O ex-presidente do Banco Central (BC) Roberto Campos Neto voltou a não comparecer à Comissão Parlamentar de Inquérito (CPI) do Crime Organizado, no Senado, nesta quarta-feira (8), frustrando pela terceira vez a tentativa dos parlamentares de ouvi-lo.
Convocado como testemunha qualificada, devido ao seu conhecimento técnico, Campos Neto faltou após seus advogados informarem ao colegiado que a obrigação de presença contrariaria decisão do Supremo Tribunal Federal (STF).

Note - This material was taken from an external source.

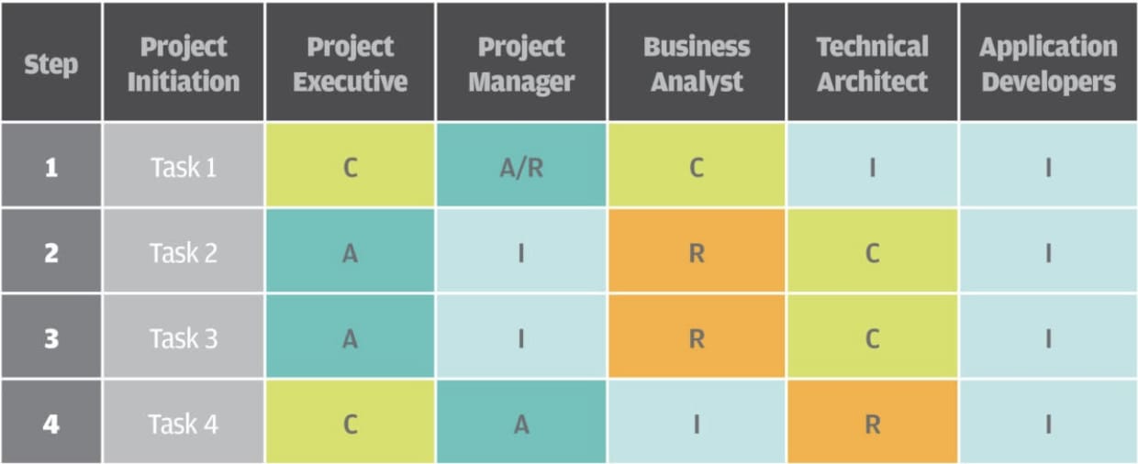Select the Technical Architect column header
The width and height of the screenshot is (1138, 464).
point(872,63)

De acordo com o presidente da CPI, senador Fabiano Contarato (PT-ES), o economista — que dirigiu o BC entre 2019 e 2024 — poderia “contribuir de forma relevante” para as investigações sobre a atuação, expansão e funcionamento de facções criminosas no país.
Três tentativas
A primeira convocação ocorreu em 3 de março, mas o ministro André Mendonça, do STF, transformou o chamado em convite, deixando a participação facultativa. Nova solicitação para 31 de março também foi recusada. Na mesma data, a comissão aprovou a convocação obrigatória para a reunião desta quarta-feira, à qual Campos Neto novamente não compareceu.
Prazo apertado
Enquanto ouvia o atual presidente do Banco Central, Gabriel Galípolo, a CPI passou a discutir quais medidas adotar diante da ausência reiterada. A avaliação precisa ser rápida: o presidente do Senado, Davi Alcolumbre (União-AP), decidiu não prorrogar os trabalhos da comissão, que se encerram no dia 14.